Sofía chupaba mi verga con maestría, su boca caliente envolviéndome, lengua girando alrededor del glande hinchado. El sonido de succión era obsceno, húmedo, mezclado con mis gruñidos. "Está cañón tu pito, wey", jadeó, escupiendo saliva para lubricar. Cambiaron posiciones: yo de rodillas, penetrando a Valeria por detrás mientras Sofía se masturbaba viéndonos, sus dedos hundiéndose en su raja chorreante. El slap-slap de mi pelvis contra sus nalgas resonaba, piel contra piel ardiente y sudorosa. Valeria arqueaba la espalda, sus paredes vaginales apretándome como un puño de terciopelo. "Más fuerte, pendejo, rómpeme", suplicaba, voz quebrada de placer.
El calor subía, pulsos latiendo en mis sienes, olor a sexo impregnando la habitación. Sofía se unió, lamiendo donde nos uníamos, su lengua rozando mi verga y el clítoris de Valeria. Gemidos se volvían gritos: "¡Sí, chingame! ¡Me vengo!". Valeria explotó primero, su coño convulsionando, chorros calientes empapando las sábanas. La volteé, ahora Sofía abriéndose de piernas, invitándome. La embestí profundo, sus uñas clavándose en mi espalda, dejando surcos rojos que ardían deliciosamente. Valeria besaba a Sofía, tetas frotándose, mientras yo las follaba alternando, el ritmo frenético como un tambor azteca.
La tensión psicológica era brutal: ¿podía complacer a estas reinas? Pero sus ojos, llenos de poder y entrega mutua, me empoderaban. "Eres nuestro rey esta noche", susurró Valeria, montándome ahora, rebotando con fuerza, pechos saltando hipnóticos. El clímax se acercaba, bolas apretadas, verga hinchada al límite.
Acto final: la liberación
Exploté dentro de Sofía, chorros calientes llenándola, su orgasmo ordeñándome hasta la última gota. Valeria se corrió frotándose contra nosotros, un trío de éxtasis compartido. Colapsamos en un enredo de miembros sudorosos, respiraciones jadeantes calmándose. El aire olía a semen, jugos y piel saciada. Besos suaves ahora, lenguas perezosas explorando labios hinchados.

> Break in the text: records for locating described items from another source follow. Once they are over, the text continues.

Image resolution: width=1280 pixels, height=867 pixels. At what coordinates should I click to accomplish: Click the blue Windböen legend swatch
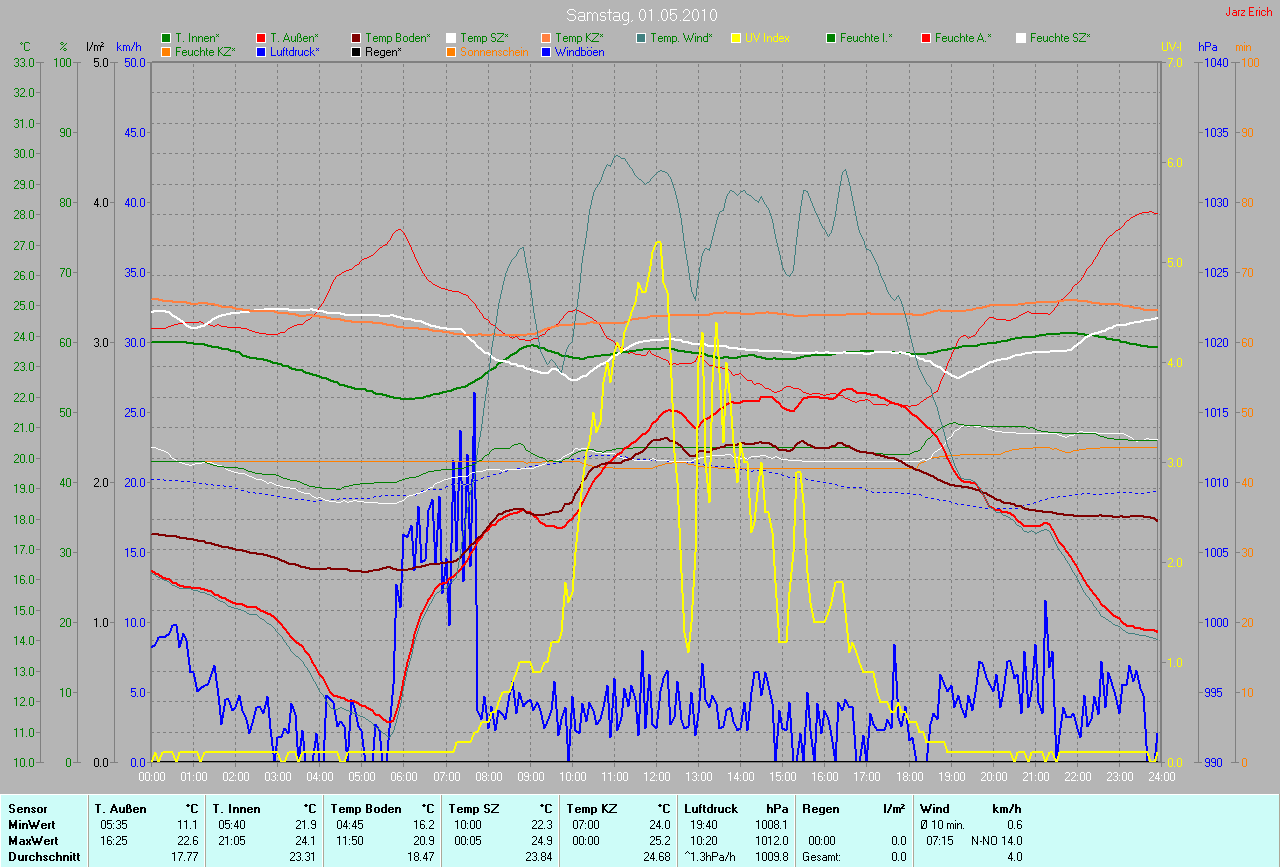point(546,52)
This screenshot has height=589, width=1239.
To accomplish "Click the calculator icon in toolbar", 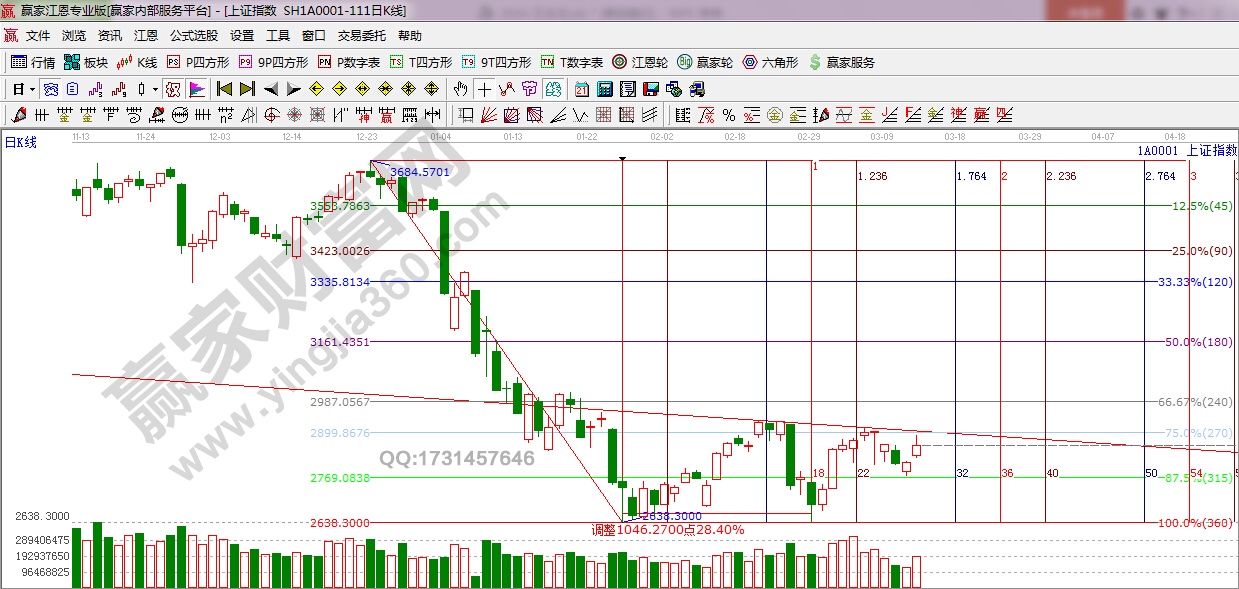I will click(x=603, y=89).
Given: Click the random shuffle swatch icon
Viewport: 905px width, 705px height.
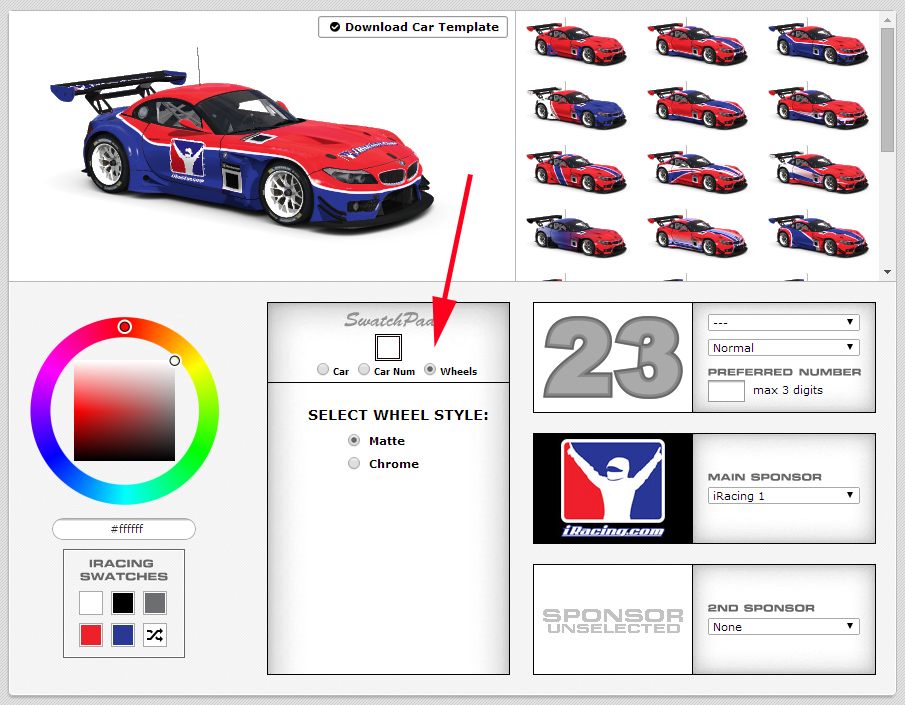Looking at the screenshot, I should pos(155,635).
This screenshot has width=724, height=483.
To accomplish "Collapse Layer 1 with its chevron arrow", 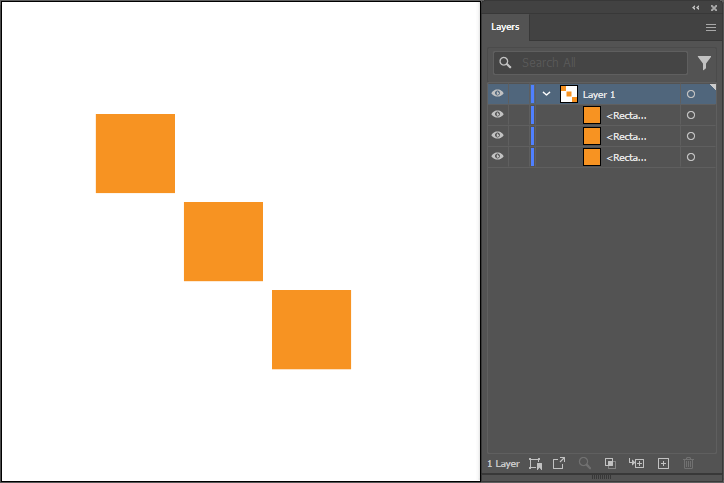I will (546, 94).
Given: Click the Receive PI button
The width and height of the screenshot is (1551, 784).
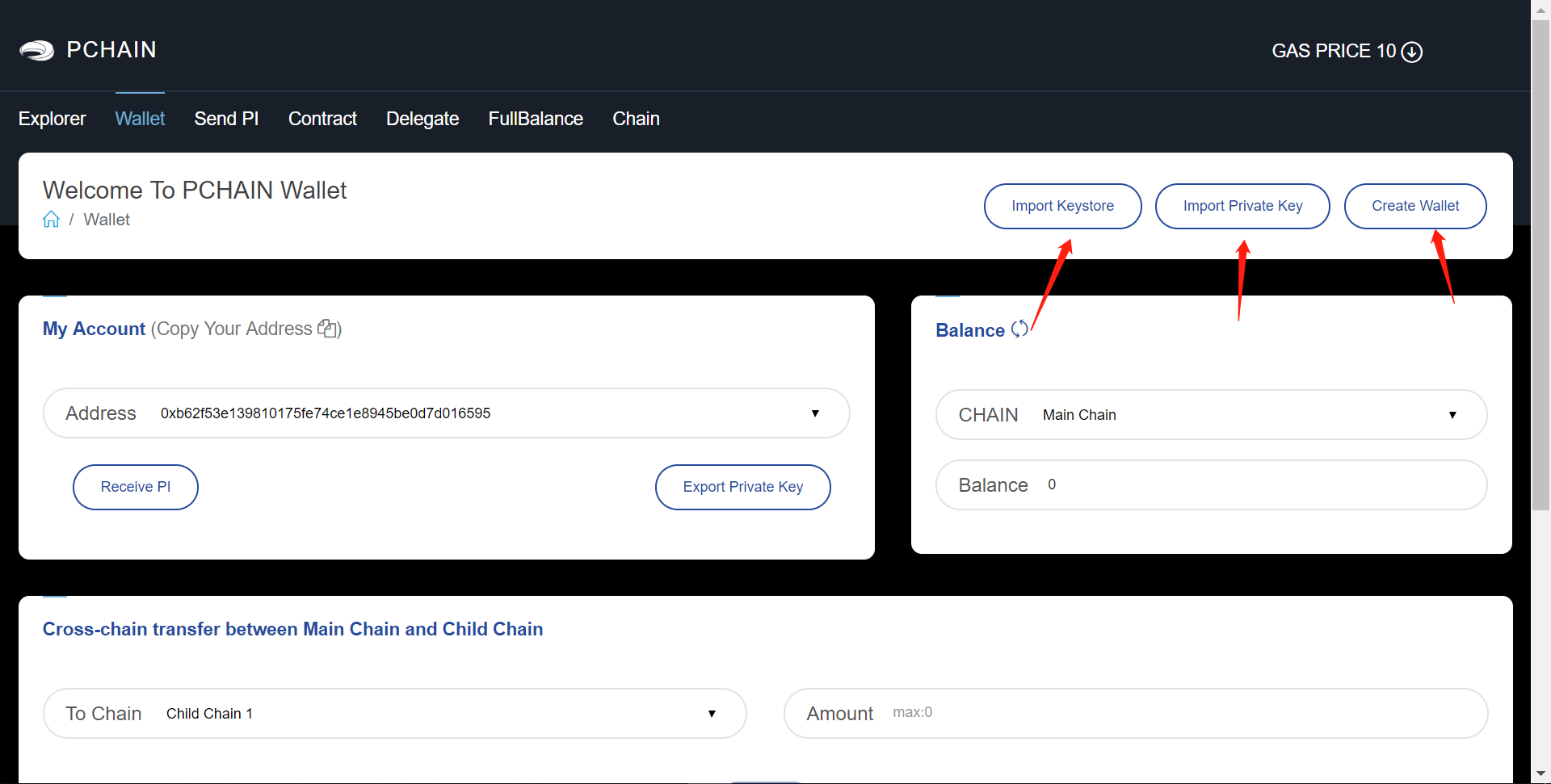Looking at the screenshot, I should point(136,487).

Neta que esto fue un sueño. Estas actrices de pasion y poder me han marcado para siempre.
Nos duchamos juntos bajo el agua caliente, jabón resbalando por curvas perfectas, risas compartidas. Secos, envueltos en albornoz, brindamos con lo último del champagne. "Vuelve cuando quieras, Alejandro. Esto es solo el principio", dijo Valeria, su mano en mi mejilla. Sofía asintió, ojos brillantes. Salí al amanecer, la ciudad despertando, con el cuerpo dolorido pero el alma plena. En mi mente, sus gemidos resonaban, un eco de pasión eterna. Había probado el verdadero poder: el del deseo consensual, mutuo, arrollador.